When evaluating an underwriting, analyzing a projected OER can also flag overly rosy assumptions. If a sponsor is projecting an OER of 20% in an asset class that typically has operating expense ratios of 30% to 40%, they’re either a really good operator or something is off base.
Why it sucks
Properly evaluating OER requires a lot of knowledge about the asset type, market, and even property-specific conditions—knowledge that many real estate investors don’t have. A “good” OER for a hotel will very different than a good OER for a multifamily building. And a good OER for a Class C multifamily building will be very different than a good OER for a Class A multifamily building. And an OER that looks too fat might be fat for a very specific reason: regulated rents, outdated building systems, union contracts, et cetera.

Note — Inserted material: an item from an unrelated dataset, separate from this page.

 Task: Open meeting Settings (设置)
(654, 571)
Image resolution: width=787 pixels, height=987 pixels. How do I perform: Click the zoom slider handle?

“Lean” OERs are also not always a good thing—a lower-than-average OER supported by solid rents and modest taxes is very different than a low OER driven by lots of deferred maintenance.
No metric will tell an investor whether a deal is good or bad. At best, metrics—and the relationship between different metrics—will tell an investor which questions to ask. If UYOC looks low yet IRR is high, it’s worth interrogating the hold period and exit cap assumptions. If UYOC is high and OER is low, an investor should question the sponsor’s operating expense and rent assumptions.
Institutional-quality underwriting will also look at each of these metrics in different scenarios, sensitivity testing them across various assumptions of rents, exit cap rates, hold periods, and more. Institutions will also look at “fallback” scenarios if the primary business plan fails. An STR underwriting might show a great IRR and UYOC in the base case, but an institution will want to see what those numbers look like if the asset has to be rented traditionally as well.
There’s no one right way to look at a deal. But by evaluating a deal by multiple metrics across multiple scenarios, an investor can get a solid sense of their risk and return prospects.